System is all up to date, including php, icinga2 itself and CentOS 7.

We migrated 31 (increasing) Satellites with seperated zones each. Satellites are connected over WAN.
Master is a VMware VM with 4 Cores and 8GB RAM, 100GB of SSD.

How can I stop the server, getting slower and slower? Are there any kind of system requirements or recommendations?

All cores chilling at 5-15%, but if I click the service view, they jump to 90-95% for 1-2 seconds and the page won’t show until then.
Additionally I’m getting performances peaks every 45 minutes and I don’t know why.

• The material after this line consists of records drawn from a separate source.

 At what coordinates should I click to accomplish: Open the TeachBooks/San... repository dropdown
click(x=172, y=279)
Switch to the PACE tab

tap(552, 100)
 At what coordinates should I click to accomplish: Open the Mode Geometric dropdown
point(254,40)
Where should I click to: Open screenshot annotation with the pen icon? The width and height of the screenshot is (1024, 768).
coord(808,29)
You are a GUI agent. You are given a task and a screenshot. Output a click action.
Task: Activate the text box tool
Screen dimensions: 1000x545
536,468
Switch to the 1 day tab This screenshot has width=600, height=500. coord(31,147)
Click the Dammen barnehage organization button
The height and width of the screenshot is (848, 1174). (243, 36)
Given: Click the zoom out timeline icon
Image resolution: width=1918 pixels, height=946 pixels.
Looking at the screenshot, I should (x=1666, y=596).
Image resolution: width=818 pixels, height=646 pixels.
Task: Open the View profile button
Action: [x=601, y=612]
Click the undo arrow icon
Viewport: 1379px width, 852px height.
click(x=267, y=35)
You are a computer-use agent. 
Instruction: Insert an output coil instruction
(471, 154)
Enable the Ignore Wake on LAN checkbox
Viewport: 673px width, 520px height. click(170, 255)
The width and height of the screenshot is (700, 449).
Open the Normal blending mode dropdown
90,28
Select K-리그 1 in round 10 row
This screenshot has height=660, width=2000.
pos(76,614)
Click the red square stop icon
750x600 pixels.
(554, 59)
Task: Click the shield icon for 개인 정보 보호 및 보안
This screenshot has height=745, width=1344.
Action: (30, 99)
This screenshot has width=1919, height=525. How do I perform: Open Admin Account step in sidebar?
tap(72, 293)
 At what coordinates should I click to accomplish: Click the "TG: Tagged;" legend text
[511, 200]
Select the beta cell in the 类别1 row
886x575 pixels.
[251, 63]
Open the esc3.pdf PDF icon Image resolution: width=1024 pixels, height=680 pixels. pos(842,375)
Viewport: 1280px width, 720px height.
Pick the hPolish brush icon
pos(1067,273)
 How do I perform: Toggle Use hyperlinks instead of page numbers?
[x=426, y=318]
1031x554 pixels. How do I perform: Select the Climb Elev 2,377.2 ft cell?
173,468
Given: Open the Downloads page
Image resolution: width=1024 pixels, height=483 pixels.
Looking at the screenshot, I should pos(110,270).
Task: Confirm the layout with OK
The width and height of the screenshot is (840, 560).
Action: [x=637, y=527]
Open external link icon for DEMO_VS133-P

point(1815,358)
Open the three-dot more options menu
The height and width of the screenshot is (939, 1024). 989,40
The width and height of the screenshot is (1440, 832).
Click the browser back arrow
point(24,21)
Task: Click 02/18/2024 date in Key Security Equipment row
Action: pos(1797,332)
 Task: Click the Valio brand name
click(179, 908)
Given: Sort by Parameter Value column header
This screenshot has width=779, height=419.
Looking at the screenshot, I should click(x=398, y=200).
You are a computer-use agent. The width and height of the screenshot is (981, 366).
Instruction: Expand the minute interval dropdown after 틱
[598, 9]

Is this behaviour getting better with the “icinga2 database” which is coming?

Do you have any tips to get the server clean and fast as possible?

Best regards,
Kevin


(Brian LaVallee) #2

Can you provide more details about your icinga2 environment?
If you’re using a localhost database? That could be contributing to the load.
Is ‘service view’ icingaweb2 -or- a ‘page’ provided by an add-on module?


(Kevin) #3

Server holds the following stuff:

  • Icinga2 Master
  • MariaDB for Icinga
  • InfluxDB for Grafana, and Grafana

The “service view” is the embedded one, no custom view or module :frowning:

As you can see on my screenshots, the load increased over time, but we changed nothing except the number of satellites.


(Brian LaVallee) #4

Can you share the output of icinga2 feature list?

It’s still not clear about the ‘service view’ you mentioned. icinga2 only has a CLI. Are you referring to Overview -> Services from the icingaweb2 interface? Are you viewing a single service in the icingaweb2 interface?

Assuming you’re using graphite with grafana, this graph generation could be the cause of your system load.


(Kevin) #5

Enabled features: api checker command ido-mysql influxdb mainlog notification

Icingaweb2… My bad…

Nope, sadly not. No graph is getting rendered while listing the services in the web UI.


(Brian LaVallee) #6

So… I have never been too concerned about monitoring load. As long as issues are detected (and reported) in a timely manner.

While the cyclical load could be any number of cleanup routines, icingaweb2 loading slowly would surely be a concern. I have roughly 2000+ services, but icingaweb2 loads with no issues.

I do not have the DB on the same server, using a multi-master configuration with a central DB. Can you offload the DB to a dedicated instance, to see if that improves things?


(Michael Friedrich) #7

Try analyzing which process is causing these peaks in load. I would say this is MySQL and not Icinga.


(Carsten Köbke) #8

Could also caused by InfluxDB, the standard retention job that is running.
Also i would seperate Influxdb + Grafana on a seperate host (InfluxDB should have 16gb+ memory), and check if you have configured “tsi1” or “inmem”, as you database without retention (99,9% doesnt configure any retention) will grow, its better to switch to “tsi1” for InfluxDB. If you switch to tsi1, dont forget to create the index file for old data, because influx will create them only for new data and let the old data stay with “inmem”. see https://docs.influxdata.com/influxdb/v1.7/tools/influx_inspect/#buildtsi for more details about building tsi indexes.


(Kevin) #9

@poing We use a single server on a vmware cluster for simplivity.

@dnsmichi Looks like it’s the mysql service

@Carsten I added 8GB of RAM for a total of 16GBs now. Additionaly I added 4 cores, for a total of 8 now.
Looks like I missread the usage of CPU in htop… the icinga2 service is still at 30% without any change.

I think the RAM did the trick for now.

The instance is running for 10 months now, and I wan’t to delete performance data older than 12 months.


(Carsten Köbke) #10

Did you create a retention policy for your database?


(Kevin) #11

Not for now, but I already pinned your post in my favorites :smiley:

Is there a simple way to cut off old data?


(Carsten Köbke) #12

Just create or modify retention policy to delete all data older 1 year :slight_smile:
No need for CQs